一方、イエメンでサウジアラビアとホーシー派の対立激化を防ぐため、交渉や規範遵守目的のチャンネル、少なくとも危機勃発の際に意思疎通を図る窓口の設置をサウジアラビアとイランに促してはどうか。
最大のリスクは同盟国
各国海軍間の信頼醸成努力を再開する道もある。日米中など21カ国は14年、西太平洋海軍シンポジウムで「海上衝突回避規範」に合意した。だがペルシャ湾では、イラン革命防衛隊の反対のせいでそうした枠組みが実現していない。アメリカは欧州の同盟国やロシアを通じて、イランに再考を迫りたいところだ。
最大のリスクは、アメリカとイランそれぞれの同盟国や代理勢力の行動かもしれない。独自の目的や思惑がある彼らを制御するのは容易ではない。
米政権はイスラエルやサウジアラビアに、イランからの直接攻撃に反撃を行うことは認めるが、アメリカとイランの軍事衝突を招く行動は受け入れないと言明すべきだ。イランも代理勢力に同様の言明をすべきだ(イラク政府は既に国内のシーア派民兵組織に、アメリカによるイラン攻撃を正当化しかねない行動は慎むよう警告している)。
イラン政府は対米戦争を望んではいないはずだ。しかしこれらの衝突防止策に、あるいはアメリカとの交渉にさえ同意するかは見通せない。イランのジャバド・ザリフ外相は先日、緊張緩和に向けた米政権との交渉の「可能性はない」と発言した。

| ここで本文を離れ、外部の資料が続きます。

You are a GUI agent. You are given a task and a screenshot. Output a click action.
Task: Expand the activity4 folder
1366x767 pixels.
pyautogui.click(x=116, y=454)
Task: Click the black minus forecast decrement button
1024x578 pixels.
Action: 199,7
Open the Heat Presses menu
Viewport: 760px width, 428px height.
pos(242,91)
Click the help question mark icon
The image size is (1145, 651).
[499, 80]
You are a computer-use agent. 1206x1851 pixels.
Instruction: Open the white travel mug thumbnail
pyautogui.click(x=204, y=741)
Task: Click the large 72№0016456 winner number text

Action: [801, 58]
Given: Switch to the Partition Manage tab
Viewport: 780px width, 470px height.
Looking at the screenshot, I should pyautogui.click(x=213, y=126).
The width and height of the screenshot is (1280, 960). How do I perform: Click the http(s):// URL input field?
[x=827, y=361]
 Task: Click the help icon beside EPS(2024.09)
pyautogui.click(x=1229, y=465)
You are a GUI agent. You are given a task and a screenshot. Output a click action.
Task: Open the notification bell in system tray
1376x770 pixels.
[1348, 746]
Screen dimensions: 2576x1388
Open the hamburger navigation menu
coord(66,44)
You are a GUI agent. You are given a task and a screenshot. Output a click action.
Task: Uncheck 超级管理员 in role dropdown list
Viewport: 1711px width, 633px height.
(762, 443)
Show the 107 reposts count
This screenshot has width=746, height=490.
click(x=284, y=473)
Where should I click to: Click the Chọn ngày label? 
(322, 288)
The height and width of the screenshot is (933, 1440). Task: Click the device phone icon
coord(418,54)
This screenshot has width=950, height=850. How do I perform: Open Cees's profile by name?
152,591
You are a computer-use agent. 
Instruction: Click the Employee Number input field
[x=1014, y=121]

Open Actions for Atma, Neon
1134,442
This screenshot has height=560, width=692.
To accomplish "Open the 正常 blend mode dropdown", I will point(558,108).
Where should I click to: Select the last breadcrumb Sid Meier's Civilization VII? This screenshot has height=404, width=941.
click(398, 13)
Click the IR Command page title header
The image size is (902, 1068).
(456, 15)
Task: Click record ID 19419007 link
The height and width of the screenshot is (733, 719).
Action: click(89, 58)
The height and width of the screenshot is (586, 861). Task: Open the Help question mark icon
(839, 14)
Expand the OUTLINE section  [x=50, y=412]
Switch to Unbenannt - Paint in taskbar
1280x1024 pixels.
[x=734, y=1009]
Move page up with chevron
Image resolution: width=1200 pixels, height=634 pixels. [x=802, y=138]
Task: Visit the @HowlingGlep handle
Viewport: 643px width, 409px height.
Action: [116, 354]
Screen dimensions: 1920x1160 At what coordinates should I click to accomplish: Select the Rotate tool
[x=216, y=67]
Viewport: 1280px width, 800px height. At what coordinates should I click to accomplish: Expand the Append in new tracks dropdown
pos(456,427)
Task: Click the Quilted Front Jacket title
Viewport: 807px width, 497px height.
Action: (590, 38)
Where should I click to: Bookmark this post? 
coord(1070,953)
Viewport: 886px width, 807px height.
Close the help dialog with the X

現時点で、偶発的事件がアメリカとイランの武力衝突に発展する危険性は恐ろしく高い。現場レベルでの危機管理・紛争防止措置を講じるのは、イランとの交渉や緊張緩和を実現する上でリスクの低いやり方だろう。トランプが本気で「反戦」を唱えているなら、イランとの衝突回避に向けた議論を今すぐ始めるよう側近に命じるべきだ。